* _EXERCISE DETAILS_
Could you recast the material as a numbered list, starting with the line that contains "This screenshot has width=1024, height=915." and going through the line that contains "tap(1171, 198)", using only those lines and dropping any blank ones?

[Start SUPPLIED RECORDS]

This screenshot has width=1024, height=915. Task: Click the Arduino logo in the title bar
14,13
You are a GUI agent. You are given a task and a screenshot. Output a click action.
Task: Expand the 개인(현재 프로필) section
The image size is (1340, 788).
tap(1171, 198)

[End SUPPLIED RECORDS]
[Start SUPPLIED RECORDS]

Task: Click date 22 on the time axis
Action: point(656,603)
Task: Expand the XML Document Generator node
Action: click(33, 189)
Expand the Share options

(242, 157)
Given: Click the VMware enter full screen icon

[End SUPPLIED RECORDS]
[Start SUPPLIED RECORDS]

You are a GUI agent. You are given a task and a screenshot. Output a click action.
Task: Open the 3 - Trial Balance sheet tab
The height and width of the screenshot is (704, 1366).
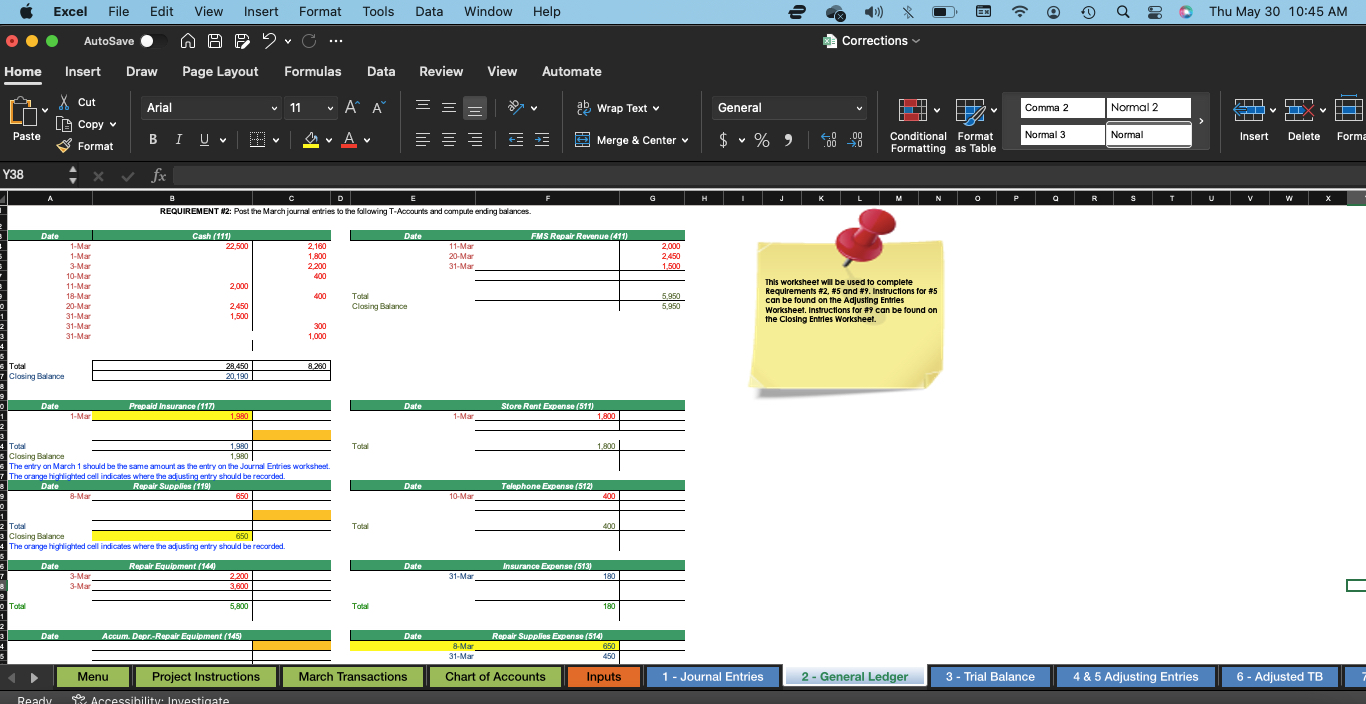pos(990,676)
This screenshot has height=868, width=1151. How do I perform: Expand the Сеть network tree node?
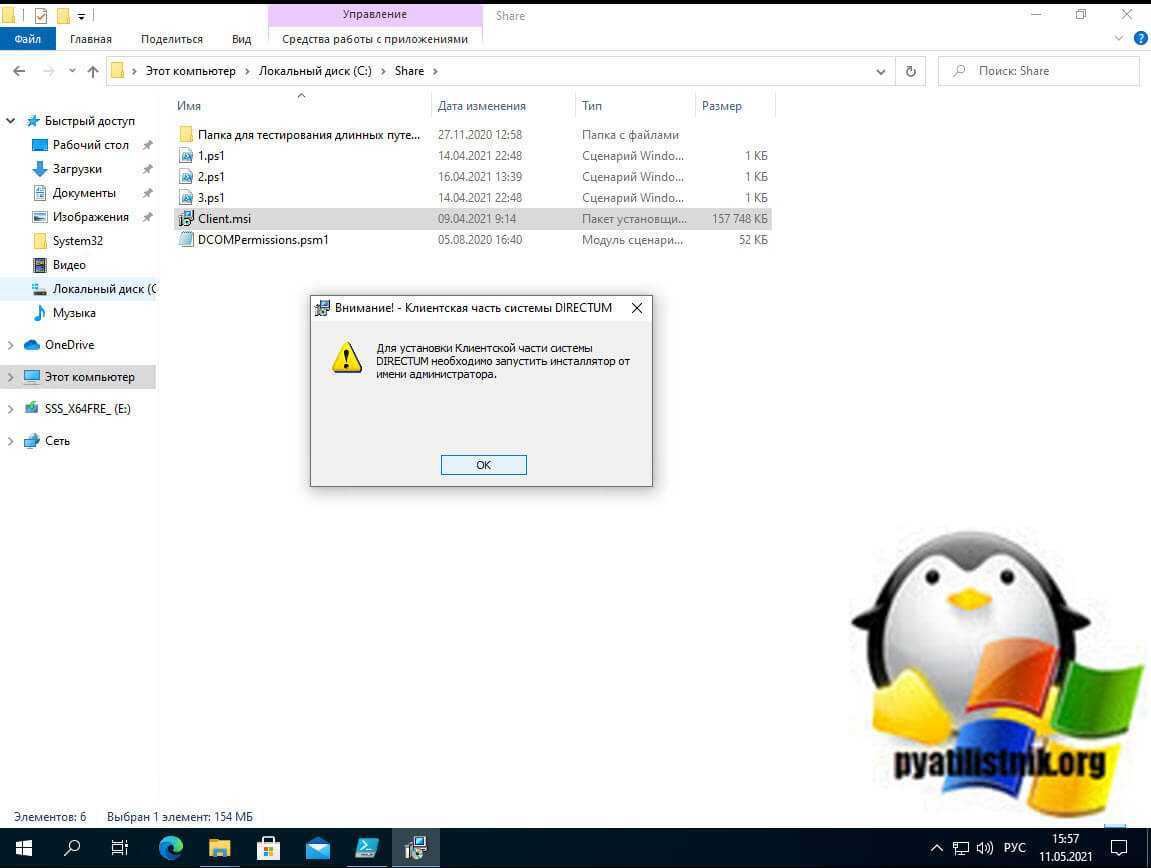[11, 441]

[End SUPPLIED RECORDS]

* _ANSWER FOR THE TASK_
1. This screenshot has width=1024, height=915. Task: Click the Arduino logo in the title bar
2. 14,13
3. You are a GUI agent. You are given a task and a screenshot. Output a click action.
4. Task: Expand the 개인(현재 프로필) section
5. The image size is (1340, 788).
6. tap(1171, 198)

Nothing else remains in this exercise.